WHAT TO PRODUCE ▸
Within the entries below, find the portion that opens with the line containing "Click the $1.65B" and closes with the line containing "You are a GUI". Retype that portion exactly and only.
+ + + + + + +
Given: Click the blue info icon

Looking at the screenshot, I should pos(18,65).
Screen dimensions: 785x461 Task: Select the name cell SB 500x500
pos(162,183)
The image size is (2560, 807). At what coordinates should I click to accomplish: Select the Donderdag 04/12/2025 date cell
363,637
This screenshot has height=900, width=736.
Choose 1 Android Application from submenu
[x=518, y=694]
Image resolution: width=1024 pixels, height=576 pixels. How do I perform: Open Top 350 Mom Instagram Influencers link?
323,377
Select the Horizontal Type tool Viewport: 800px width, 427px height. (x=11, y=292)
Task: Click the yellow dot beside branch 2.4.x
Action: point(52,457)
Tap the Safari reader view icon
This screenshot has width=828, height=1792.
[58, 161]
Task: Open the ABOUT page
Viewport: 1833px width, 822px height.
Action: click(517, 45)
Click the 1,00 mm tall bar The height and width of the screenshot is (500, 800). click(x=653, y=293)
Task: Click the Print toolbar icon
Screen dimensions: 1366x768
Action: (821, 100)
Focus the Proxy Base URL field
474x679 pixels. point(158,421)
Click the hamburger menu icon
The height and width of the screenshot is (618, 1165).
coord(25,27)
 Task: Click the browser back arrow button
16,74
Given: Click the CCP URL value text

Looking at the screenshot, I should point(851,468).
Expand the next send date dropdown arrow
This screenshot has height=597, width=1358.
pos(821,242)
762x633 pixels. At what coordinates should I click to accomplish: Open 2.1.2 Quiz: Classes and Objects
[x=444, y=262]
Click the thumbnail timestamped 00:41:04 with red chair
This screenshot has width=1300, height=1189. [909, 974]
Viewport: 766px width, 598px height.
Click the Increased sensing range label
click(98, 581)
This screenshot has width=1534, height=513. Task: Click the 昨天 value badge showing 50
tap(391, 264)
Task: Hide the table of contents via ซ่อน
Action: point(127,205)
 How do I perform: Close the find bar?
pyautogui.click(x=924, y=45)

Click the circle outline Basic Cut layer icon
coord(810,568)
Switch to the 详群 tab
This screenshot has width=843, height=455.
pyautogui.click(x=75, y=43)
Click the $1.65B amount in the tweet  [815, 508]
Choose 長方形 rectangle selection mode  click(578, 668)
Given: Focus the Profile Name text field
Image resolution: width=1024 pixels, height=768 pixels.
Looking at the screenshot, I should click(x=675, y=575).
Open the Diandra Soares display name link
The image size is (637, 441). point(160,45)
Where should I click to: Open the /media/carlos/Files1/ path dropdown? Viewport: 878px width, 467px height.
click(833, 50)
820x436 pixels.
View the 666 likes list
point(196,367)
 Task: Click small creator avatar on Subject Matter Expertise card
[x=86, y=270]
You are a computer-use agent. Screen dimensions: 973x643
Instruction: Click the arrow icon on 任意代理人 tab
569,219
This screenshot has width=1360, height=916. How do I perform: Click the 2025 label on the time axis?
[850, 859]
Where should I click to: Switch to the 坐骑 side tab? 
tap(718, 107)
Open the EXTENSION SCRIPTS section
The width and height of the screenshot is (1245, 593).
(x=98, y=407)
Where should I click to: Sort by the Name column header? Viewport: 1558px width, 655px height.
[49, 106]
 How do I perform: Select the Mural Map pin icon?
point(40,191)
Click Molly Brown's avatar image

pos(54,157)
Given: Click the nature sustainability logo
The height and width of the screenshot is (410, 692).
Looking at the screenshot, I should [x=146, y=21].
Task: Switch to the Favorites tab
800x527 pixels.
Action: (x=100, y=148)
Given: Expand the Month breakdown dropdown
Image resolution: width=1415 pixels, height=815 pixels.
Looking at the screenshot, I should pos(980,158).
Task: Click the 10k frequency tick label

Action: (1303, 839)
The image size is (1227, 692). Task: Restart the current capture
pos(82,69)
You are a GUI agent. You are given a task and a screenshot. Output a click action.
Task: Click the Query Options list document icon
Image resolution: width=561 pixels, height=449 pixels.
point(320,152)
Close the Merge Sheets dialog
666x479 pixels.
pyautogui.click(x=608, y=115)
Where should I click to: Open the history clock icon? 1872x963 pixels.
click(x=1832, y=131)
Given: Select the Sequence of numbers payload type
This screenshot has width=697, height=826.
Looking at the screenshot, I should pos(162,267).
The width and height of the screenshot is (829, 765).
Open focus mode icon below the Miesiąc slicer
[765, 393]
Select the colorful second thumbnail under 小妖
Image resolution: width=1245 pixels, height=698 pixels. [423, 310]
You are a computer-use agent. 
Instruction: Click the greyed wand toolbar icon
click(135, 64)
+ + + + + + +
TASK RESPONSE ▸
Click the $1.65B amount in the tweet  [815, 508]
Choose 長方形 rectangle selection mode  click(578, 668)
Given: Focus the Profile Name text field
Image resolution: width=1024 pixels, height=768 pixels.
Looking at the screenshot, I should click(x=675, y=575).
Open the Diandra Soares display name link
The image size is (637, 441). point(160,45)
Where should I click to: Open the /media/carlos/Files1/ path dropdown? Viewport: 878px width, 467px height.
click(833, 50)
820x436 pixels.
View the 666 likes list
point(196,367)
 Task: Click small creator avatar on Subject Matter Expertise card
[x=86, y=270]
You are a computer-use agent. Screen dimensions: 973x643
Instruction: Click the arrow icon on 任意代理人 tab
569,219
This screenshot has width=1360, height=916. How do I perform: Click the 2025 label on the time axis?
[850, 859]
Where should I click to: Switch to the 坐骑 side tab? 
tap(718, 107)
Open the EXTENSION SCRIPTS section
The width and height of the screenshot is (1245, 593).
(x=98, y=407)
Where should I click to: Sort by the Name column header? Viewport: 1558px width, 655px height.
[49, 106]
 How do I perform: Select the Mural Map pin icon?
point(40,191)
Click Molly Brown's avatar image

pos(54,157)
Given: Click the nature sustainability logo
The height and width of the screenshot is (410, 692).
Looking at the screenshot, I should [x=146, y=21].
Task: Switch to the Favorites tab
800x527 pixels.
Action: (x=100, y=148)
Given: Expand the Month breakdown dropdown
Image resolution: width=1415 pixels, height=815 pixels.
Looking at the screenshot, I should pos(980,158).
Task: Click the 10k frequency tick label

Action: (1303, 839)
The image size is (1227, 692). Task: Restart the current capture
pos(82,69)
You are a GUI agent. You are given a task and a screenshot. Output a click action.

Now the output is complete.